As things have turned out, while his trip to Manali has been a little less elaborate than before, it has generated headlines anyway. Mr Vajpayee made a statement that was clearly intended to send a shock wave through the ranks of the Bharatiya Janata Party (BJP).
 
He said that he believed that the Gujarat communal riots of 2002 and the BJP's decision to persist with Narendra Modi as chief minister contributed to the recent election outcome. This view has been expressed by both BJP politicians (e g, Shahnawaz Hussain) and NDA allies (e g, Chandrababu Naidu).
 
Mr Vajpayee's endorsement, however, reveals the potential for this issue to drive a deep wedge into a party that, until now, had been relatively free of the "split" tendency that most Indian political parties have manifested.
 
Most people would agree that the election outcome itself was more of an anti-NDA mandate than a pro-anybody one.
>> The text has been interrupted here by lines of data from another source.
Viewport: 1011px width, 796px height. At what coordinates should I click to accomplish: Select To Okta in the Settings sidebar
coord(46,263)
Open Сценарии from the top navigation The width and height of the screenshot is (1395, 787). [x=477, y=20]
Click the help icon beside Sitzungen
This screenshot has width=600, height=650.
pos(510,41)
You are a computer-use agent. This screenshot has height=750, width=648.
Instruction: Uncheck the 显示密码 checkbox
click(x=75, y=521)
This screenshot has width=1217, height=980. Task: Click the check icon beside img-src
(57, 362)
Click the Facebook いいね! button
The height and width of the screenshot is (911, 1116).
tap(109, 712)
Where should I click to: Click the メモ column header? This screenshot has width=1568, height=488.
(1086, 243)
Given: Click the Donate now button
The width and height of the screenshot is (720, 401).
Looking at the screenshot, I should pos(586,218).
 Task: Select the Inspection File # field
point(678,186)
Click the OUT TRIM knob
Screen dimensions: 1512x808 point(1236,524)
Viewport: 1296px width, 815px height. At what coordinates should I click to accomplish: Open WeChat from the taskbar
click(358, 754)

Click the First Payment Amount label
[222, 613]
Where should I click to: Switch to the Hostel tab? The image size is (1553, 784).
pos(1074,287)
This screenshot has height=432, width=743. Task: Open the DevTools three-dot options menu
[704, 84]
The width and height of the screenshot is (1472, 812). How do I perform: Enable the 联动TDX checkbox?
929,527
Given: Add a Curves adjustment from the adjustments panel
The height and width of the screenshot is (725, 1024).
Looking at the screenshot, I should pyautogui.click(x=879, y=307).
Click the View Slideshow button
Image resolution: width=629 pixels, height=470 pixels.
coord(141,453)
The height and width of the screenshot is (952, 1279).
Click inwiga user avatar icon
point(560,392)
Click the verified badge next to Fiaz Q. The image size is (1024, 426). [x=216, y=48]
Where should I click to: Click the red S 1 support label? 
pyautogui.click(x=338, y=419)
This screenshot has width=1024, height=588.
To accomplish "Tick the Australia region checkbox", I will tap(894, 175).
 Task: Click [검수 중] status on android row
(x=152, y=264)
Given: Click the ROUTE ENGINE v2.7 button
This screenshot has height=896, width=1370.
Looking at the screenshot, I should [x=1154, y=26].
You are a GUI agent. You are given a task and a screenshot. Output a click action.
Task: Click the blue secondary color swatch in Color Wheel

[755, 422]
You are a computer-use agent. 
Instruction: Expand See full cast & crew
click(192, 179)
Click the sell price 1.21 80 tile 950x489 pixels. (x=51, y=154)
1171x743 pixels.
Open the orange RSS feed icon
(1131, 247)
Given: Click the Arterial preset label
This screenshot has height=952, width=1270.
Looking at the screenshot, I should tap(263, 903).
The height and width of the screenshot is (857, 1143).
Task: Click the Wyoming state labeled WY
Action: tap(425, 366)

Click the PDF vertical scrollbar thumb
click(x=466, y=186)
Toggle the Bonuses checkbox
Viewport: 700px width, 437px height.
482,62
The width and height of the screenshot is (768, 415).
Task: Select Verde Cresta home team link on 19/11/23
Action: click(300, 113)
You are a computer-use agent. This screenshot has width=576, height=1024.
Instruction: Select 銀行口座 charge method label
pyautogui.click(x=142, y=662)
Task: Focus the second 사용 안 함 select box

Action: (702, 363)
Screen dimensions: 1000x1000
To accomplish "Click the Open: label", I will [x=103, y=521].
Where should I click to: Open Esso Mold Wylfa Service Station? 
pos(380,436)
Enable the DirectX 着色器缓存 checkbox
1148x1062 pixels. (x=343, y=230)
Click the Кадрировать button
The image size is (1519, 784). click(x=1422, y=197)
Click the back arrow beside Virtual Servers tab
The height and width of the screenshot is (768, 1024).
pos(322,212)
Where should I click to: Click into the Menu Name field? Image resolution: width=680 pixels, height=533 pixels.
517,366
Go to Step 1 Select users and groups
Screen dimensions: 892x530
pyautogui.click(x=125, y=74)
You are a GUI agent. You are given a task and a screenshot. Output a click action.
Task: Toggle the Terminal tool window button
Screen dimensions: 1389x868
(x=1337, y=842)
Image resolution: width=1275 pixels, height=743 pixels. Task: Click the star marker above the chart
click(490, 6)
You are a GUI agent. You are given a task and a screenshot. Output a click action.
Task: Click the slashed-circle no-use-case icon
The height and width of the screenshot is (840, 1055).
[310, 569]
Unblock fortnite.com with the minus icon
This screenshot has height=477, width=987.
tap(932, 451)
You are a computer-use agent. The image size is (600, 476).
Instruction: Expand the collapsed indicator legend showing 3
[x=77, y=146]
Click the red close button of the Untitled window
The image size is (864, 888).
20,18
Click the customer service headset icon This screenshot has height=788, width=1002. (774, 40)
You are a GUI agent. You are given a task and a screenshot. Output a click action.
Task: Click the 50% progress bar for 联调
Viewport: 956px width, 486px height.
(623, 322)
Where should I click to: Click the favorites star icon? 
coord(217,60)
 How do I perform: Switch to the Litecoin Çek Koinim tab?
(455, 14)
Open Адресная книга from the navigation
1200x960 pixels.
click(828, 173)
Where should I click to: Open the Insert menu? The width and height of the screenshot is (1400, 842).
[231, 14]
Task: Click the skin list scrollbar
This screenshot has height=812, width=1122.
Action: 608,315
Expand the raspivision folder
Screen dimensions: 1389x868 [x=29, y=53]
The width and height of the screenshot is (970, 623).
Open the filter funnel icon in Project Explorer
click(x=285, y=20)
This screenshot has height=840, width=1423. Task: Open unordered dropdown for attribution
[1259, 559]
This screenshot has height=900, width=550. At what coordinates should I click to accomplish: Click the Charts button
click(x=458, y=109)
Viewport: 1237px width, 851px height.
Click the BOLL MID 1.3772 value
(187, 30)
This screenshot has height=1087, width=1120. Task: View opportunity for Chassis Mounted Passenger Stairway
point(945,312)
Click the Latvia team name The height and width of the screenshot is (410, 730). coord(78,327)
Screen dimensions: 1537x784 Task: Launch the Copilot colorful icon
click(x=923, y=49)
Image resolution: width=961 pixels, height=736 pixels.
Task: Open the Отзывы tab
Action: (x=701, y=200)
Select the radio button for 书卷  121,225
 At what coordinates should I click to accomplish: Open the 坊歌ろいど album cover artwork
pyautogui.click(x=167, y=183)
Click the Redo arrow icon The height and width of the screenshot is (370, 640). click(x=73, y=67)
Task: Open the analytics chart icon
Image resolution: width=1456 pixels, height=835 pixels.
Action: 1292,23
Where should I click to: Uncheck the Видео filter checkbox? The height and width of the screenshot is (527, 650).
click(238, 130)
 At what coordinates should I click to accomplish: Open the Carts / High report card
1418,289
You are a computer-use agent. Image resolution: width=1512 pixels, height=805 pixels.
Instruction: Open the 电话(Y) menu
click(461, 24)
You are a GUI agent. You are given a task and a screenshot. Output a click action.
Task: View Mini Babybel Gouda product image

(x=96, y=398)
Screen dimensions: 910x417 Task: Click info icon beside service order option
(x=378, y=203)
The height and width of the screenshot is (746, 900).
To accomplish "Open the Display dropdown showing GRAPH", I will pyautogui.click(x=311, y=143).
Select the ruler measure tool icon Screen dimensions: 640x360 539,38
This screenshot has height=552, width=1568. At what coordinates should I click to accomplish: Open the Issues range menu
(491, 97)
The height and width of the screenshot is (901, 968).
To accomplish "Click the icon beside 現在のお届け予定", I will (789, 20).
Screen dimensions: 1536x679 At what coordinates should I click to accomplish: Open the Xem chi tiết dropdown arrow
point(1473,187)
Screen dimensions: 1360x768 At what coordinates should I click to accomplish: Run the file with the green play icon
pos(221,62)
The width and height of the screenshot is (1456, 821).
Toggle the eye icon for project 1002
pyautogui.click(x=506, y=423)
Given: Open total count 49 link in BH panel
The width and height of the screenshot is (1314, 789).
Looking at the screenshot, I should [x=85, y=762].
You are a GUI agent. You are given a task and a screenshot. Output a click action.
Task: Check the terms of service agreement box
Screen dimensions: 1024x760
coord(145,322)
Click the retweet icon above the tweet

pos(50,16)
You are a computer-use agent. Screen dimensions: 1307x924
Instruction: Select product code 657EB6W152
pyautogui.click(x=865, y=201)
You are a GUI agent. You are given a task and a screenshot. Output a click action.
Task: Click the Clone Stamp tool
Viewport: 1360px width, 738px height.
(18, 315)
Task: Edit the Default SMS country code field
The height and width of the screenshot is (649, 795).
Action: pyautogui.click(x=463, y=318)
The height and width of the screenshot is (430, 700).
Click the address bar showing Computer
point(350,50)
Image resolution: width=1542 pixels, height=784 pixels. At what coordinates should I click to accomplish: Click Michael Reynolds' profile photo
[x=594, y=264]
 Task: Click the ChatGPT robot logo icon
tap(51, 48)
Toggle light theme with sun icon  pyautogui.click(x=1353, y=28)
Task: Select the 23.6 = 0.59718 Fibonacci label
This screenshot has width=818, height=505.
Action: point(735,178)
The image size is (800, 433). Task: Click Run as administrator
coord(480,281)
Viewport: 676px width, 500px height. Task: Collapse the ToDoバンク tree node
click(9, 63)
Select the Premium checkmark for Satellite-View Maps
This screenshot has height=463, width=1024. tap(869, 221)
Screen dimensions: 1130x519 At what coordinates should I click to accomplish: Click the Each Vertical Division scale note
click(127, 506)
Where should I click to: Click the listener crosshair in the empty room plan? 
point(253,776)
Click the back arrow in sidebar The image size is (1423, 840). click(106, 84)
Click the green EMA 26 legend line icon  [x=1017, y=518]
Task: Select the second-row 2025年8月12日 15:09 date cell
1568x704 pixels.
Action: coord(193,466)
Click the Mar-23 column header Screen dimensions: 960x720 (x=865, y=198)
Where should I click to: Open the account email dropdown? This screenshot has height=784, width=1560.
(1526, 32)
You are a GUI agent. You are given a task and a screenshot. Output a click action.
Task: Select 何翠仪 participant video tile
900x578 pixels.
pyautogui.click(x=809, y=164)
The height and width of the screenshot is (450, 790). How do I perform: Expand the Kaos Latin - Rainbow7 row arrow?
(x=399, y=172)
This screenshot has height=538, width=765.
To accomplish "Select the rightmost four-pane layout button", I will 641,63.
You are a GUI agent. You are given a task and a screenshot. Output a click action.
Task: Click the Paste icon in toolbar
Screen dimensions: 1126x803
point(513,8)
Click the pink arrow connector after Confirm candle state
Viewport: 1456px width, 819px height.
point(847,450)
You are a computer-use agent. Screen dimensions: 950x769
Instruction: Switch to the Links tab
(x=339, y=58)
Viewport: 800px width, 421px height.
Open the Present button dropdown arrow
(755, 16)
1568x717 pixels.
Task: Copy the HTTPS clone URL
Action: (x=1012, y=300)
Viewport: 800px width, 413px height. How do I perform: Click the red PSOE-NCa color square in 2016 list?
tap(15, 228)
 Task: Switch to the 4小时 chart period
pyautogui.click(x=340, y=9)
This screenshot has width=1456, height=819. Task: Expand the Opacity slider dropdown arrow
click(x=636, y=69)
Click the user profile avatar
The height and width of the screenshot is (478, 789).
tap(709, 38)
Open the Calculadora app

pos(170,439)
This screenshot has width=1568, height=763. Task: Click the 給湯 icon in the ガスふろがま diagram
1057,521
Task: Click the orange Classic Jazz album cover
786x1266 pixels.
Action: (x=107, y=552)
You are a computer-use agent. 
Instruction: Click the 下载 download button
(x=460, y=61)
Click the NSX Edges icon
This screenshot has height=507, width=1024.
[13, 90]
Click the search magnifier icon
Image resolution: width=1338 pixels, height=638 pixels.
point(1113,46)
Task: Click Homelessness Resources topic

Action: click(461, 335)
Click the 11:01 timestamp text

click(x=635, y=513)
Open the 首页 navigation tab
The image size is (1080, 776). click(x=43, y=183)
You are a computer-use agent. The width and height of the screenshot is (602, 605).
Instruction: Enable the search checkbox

The United Progressive Alliance (UPA) only emerged after the election results were known. What is important in the context of Mr Vajpayee's statement, however, is what actually brought the UPA together.
 
In a word, it was secularism. A coalition that has so far struggled to put forward a unified view on economic matters has shown no ambiguity in signalling its commitment to preventing what it sees as communal forces from returning to power.
 
It would be reasonable to assume, therefore, that as many divisions as there are within the coalition on economic issues, the willingness of the partners to compromise in order to survive will depend significantly on how they perceive the BJP's revival strategy.
 
After the election results were known, many observers felt that the weight of opinion within the BJP would direct it towards a more aggressive "Hindutva" platform.
 
RSS spokespersons also suggested that the election defeat was the price the party had to pay for abandoning its traditional principles and constituencies.
 
But in the current political game, given the UPA's raison d' etre, such a shift could well see the BJP playing into the hands of the ruling coalition. The more aggressive the BJP is on Hindutva, the stronger the compulsions of the UPA to do whatever it takes to retain power.
 
From the BJP's perspective, its best chance of splitting the coalition and returning to power in a mid-term election lies precisely in its ability to project itself as an essentially moderate party which, however belatedly, does the right thing as far as acts of communalism are concerned.
 
It is too early to say which way the BJP's ideological compass will swing. But two things have become clear from Mr Vajpayee's statement. First, he has no intention of surrendering his position in the party, as the custodian of its moderate face. Second, the fortunes of the UPA government may depend as much on the BJP's choices as on its own actions.